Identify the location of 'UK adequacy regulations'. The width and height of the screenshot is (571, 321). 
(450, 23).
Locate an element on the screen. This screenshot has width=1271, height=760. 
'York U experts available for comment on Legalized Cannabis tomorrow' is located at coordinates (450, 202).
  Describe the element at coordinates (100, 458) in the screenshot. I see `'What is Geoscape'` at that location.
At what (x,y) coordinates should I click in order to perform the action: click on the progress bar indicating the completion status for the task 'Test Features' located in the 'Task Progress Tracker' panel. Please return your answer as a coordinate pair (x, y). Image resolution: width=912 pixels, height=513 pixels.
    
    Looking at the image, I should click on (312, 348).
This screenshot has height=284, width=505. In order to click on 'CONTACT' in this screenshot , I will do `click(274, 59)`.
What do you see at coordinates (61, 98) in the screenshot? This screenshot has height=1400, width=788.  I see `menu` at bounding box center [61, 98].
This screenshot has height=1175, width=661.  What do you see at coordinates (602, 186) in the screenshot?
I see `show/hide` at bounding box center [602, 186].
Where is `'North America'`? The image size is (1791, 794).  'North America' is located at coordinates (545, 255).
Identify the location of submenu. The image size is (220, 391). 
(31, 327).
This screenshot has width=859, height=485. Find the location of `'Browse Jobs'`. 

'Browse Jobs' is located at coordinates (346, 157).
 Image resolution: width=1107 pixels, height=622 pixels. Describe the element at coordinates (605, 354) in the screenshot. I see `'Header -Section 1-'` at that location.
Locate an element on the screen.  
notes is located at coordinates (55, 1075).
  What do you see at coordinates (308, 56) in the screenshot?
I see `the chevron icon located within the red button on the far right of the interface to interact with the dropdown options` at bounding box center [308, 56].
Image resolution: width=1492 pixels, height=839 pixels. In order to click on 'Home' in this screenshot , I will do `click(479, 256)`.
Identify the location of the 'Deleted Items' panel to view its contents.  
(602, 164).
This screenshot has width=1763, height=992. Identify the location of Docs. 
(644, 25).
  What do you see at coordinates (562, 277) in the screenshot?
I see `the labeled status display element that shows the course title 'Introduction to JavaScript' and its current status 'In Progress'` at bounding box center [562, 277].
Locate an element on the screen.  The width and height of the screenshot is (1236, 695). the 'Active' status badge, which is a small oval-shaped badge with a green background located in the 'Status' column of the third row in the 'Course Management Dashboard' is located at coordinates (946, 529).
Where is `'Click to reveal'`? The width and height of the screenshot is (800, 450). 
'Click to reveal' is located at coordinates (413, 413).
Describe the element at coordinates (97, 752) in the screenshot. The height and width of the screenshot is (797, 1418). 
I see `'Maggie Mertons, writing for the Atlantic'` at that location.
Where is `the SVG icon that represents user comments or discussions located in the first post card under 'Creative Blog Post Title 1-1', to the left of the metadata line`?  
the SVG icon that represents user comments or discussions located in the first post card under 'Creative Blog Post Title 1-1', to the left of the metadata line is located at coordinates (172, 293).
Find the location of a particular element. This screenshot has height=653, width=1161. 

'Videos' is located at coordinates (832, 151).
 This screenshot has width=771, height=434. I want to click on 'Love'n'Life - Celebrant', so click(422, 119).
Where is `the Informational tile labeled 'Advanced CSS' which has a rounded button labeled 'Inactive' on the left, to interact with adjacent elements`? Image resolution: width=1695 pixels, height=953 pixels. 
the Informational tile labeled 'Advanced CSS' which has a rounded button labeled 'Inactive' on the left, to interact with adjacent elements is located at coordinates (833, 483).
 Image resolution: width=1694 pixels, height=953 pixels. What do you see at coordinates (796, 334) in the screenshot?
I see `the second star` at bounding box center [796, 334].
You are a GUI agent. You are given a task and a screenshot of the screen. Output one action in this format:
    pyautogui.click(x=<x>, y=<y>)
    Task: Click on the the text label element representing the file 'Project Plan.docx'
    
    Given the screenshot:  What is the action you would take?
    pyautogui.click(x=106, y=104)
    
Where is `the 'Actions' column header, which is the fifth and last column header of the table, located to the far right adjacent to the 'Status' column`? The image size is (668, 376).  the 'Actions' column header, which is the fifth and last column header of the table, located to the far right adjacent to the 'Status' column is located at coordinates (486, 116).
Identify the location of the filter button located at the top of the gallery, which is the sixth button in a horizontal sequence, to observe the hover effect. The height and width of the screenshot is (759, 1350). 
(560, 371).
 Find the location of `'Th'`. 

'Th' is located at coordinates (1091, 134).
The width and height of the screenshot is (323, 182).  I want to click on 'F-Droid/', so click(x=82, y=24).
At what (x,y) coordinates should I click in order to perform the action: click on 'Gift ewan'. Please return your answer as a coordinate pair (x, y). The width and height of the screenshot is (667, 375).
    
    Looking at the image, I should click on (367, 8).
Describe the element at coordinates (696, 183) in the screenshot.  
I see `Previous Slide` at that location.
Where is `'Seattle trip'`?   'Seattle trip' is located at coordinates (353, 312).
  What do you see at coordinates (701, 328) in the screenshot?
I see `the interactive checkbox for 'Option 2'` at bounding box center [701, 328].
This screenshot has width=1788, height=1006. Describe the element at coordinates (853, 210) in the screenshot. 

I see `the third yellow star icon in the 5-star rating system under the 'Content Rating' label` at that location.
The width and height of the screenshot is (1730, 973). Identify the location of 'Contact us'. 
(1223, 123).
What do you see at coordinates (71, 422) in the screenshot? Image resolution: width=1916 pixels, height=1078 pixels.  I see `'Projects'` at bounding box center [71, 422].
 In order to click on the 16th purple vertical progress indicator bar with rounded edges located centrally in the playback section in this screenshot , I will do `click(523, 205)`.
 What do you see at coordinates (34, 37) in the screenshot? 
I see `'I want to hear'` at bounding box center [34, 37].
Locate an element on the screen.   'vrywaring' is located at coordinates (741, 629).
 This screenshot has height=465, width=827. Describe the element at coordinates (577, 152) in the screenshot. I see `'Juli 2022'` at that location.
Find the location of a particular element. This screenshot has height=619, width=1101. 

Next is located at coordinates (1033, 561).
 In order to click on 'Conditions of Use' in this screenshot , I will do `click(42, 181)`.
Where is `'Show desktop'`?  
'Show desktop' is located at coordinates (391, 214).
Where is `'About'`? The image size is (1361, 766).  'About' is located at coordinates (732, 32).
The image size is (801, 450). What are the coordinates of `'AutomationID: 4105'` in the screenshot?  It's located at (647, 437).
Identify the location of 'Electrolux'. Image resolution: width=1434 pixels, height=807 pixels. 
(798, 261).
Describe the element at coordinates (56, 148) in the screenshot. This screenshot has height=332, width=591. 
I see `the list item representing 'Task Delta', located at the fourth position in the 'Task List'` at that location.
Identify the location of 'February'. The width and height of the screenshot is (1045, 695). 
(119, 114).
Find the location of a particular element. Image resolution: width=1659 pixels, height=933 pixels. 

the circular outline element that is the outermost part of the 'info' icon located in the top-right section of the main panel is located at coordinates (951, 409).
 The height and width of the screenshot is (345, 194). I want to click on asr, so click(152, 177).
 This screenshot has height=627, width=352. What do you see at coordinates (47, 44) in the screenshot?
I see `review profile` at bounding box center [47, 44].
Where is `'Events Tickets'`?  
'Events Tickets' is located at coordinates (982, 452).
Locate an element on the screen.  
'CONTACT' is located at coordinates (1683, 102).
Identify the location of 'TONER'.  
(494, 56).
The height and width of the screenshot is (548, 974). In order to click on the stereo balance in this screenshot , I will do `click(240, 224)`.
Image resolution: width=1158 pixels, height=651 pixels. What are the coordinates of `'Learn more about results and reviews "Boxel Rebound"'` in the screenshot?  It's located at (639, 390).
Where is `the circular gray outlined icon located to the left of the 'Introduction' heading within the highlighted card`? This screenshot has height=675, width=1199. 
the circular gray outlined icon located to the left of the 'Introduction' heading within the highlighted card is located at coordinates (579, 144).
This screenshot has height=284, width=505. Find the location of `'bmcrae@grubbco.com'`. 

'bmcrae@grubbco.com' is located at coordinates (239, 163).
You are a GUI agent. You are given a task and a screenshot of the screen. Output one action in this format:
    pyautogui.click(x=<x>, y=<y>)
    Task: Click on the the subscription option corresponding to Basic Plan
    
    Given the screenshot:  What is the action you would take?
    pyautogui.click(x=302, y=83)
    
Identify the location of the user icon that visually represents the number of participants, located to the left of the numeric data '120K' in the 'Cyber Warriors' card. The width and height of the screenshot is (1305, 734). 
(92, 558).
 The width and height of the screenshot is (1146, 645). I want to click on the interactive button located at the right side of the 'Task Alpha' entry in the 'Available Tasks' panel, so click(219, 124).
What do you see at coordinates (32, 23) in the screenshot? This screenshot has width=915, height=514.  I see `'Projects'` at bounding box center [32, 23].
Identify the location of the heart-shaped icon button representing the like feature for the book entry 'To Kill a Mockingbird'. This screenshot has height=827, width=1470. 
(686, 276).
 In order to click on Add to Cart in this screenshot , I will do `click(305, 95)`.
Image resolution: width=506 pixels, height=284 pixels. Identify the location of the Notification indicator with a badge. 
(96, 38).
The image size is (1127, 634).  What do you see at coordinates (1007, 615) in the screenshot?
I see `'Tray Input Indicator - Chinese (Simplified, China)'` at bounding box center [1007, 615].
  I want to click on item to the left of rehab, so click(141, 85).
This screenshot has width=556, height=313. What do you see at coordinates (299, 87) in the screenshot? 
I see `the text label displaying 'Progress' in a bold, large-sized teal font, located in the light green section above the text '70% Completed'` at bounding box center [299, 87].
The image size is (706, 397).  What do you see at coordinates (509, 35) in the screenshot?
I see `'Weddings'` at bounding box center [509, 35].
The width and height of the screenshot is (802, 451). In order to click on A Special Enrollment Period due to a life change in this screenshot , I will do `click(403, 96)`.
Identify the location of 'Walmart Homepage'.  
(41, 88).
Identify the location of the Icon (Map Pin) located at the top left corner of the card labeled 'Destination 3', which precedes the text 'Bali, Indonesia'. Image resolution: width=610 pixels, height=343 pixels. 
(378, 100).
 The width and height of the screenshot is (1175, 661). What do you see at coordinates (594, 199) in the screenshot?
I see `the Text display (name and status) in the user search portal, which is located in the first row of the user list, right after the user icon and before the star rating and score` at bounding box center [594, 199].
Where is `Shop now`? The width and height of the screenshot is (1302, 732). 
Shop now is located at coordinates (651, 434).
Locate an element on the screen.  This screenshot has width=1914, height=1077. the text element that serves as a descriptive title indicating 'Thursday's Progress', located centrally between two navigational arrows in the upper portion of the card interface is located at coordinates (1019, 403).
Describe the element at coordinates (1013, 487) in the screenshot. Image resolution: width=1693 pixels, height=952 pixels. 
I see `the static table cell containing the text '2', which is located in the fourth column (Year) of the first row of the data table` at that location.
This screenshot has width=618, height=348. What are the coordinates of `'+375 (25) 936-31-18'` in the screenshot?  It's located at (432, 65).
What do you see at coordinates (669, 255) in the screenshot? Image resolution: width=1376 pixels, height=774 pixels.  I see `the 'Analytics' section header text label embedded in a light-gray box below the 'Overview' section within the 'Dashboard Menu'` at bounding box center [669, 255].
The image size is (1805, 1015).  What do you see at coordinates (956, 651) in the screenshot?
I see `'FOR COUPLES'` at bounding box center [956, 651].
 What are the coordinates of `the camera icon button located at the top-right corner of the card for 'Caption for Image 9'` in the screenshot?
• • • •
### AIM
Give the lines of the data from the line containing "Find the location of a particular element. Image" through the line containing "The height and width of the screenshot is (345, 194).", inclusive, as a numbered list, leaving out blank lines.

### SOLUTION TO THIS TASK
1. Find the location of a particular element. Image resolution: width=1659 pixels, height=933 pixels. 
2. the circular outline element that is the outermost part of the 'info' icon located in the top-right section of the main panel is located at coordinates (951, 409).
3.  The height and width of the screenshot is (345, 194). I want to click on asr, so click(152, 177).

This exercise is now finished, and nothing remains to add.